======== The data ========
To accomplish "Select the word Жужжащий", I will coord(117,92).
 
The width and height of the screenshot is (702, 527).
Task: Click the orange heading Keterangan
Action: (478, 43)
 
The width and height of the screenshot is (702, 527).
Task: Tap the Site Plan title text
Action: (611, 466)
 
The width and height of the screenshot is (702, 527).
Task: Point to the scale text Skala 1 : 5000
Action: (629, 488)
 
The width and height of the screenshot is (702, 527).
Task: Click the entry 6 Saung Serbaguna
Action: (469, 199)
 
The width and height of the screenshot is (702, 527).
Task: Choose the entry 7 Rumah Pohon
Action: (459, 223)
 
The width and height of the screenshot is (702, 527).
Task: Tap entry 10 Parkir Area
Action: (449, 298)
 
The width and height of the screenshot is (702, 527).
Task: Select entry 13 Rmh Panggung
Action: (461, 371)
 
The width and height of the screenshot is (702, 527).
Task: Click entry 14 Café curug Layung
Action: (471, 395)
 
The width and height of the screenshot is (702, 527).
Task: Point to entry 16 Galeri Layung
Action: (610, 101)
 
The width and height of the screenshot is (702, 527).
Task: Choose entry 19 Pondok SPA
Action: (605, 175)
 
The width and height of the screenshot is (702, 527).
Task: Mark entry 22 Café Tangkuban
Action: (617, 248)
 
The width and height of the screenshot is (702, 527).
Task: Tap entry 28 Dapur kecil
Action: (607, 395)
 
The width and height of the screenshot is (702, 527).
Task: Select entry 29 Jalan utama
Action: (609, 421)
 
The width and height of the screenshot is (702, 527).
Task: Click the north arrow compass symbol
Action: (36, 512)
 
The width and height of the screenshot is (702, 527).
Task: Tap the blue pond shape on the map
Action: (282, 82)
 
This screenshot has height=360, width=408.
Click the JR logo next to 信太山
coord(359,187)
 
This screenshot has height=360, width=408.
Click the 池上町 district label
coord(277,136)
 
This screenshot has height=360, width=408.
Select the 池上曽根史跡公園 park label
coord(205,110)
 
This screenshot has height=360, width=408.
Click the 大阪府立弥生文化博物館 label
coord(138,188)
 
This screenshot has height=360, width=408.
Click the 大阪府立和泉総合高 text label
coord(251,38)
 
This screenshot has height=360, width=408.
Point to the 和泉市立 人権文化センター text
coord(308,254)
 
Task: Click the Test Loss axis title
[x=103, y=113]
========
*Directions for this task*: Lay out every non-blank line of the entries above as a Markdown table with the columns No. and Text. Number the rows in order and leave out blank lines.

*Complete answer*:
| No. | Text |
|---|---|
| 1 | To accomplish "Select the word Жужжащий", I will coord(117,92). |
| 2 | The width and height of the screenshot is (702, 527). |
| 3 | Task: Click the orange heading Keterangan |
| 4 | Action: (478, 43) |
| 5 | The width and height of the screenshot is (702, 527). |
| 6 | Task: Tap the Site Plan title text |
| 7 | Action: (611, 466) |
| 8 | The width and height of the screenshot is (702, 527). |
| 9 | Task: Point to the scale text Skala 1 : 5000 |
| 10 | Action: (629, 488) |
| 11 | The width and height of the screenshot is (702, 527). |
| 12 | Task: Click the entry 6 Saung Serbaguna |
| 13 | Action: (469, 199) |
| 14 | The width and height of the screenshot is (702, 527). |
| 15 | Task: Choose the entry 7 Rumah Pohon |
| 16 | Action: (459, 223) |
| 17 | The width and height of the screenshot is (702, 527). |
| 18 | Task: Tap entry 10 Parkir Area |
| 19 | Action: (449, 298) |
| 20 | The width and height of the screenshot is (702, 527). |
| 21 | Task: Select entry 13 Rmh Panggung |
| 22 | Action: (461, 371) |
| 23 | The width and height of the screenshot is (702, 527). |
| 24 | Task: Click entry 14 Café curug Layung |
| 25 | Action: (471, 395) |
| 26 | The width and height of the screenshot is (702, 527). |
| 27 | Task: Point to entry 16 Galeri Layung |
| 28 | Action: (610, 101) |
| 29 | The width and height of the screenshot is (702, 527). |
| 30 | Task: Choose entry 19 Pondok SPA |
| 31 | Action: (605, 175) |
| 32 | The width and height of the screenshot is (702, 527). |
| 33 | Task: Mark entry 22 Café Tangkuban |
| 34 | Action: (617, 248) |
| 35 | The width and height of the screenshot is (702, 527). |
| 36 | Task: Tap entry 28 Dapur kecil |
| 37 | Action: (607, 395) |
| 38 | The width and height of the screenshot is (702, 527). |
| 39 | Task: Select entry 29 Jalan utama |
| 40 | Action: (609, 421) |
| 41 | The width and height of the screenshot is (702, 527). |
| 42 | Task: Click the north arrow compass symbol |
| 43 | Action: (36, 512) |
| 44 | The width and height of the screenshot is (702, 527). |
| 45 | Task: Tap the blue pond shape on the map |
| 46 | Action: (282, 82) |
| 47 | This screenshot has height=360, width=408. |
| 48 | Click the JR logo next to 信太山 |
| 49 | coord(359,187) |
| 50 | This screenshot has height=360, width=408. |
| 51 | Click the 池上町 district label |
| 52 | coord(277,136) |
| 53 | This screenshot has height=360, width=408. |
| 54 | Select the 池上曽根史跡公園 park label |
| 55 | coord(205,110) |
| 56 | This screenshot has height=360, width=408. |
| 57 | Click the 大阪府立弥生文化博物館 label |
| 58 | coord(138,188) |
| 59 | This screenshot has height=360, width=408. |
| 60 | Click the 大阪府立和泉総合高 text label |
| 61 | coord(251,38) |
| 62 | This screenshot has height=360, width=408. |
| 63 | Point to the 和泉市立 人権文化センター text |
| 64 | coord(308,254) |
| 65 | Task: Click the Test Loss axis title |
| 66 | [x=103, y=113] |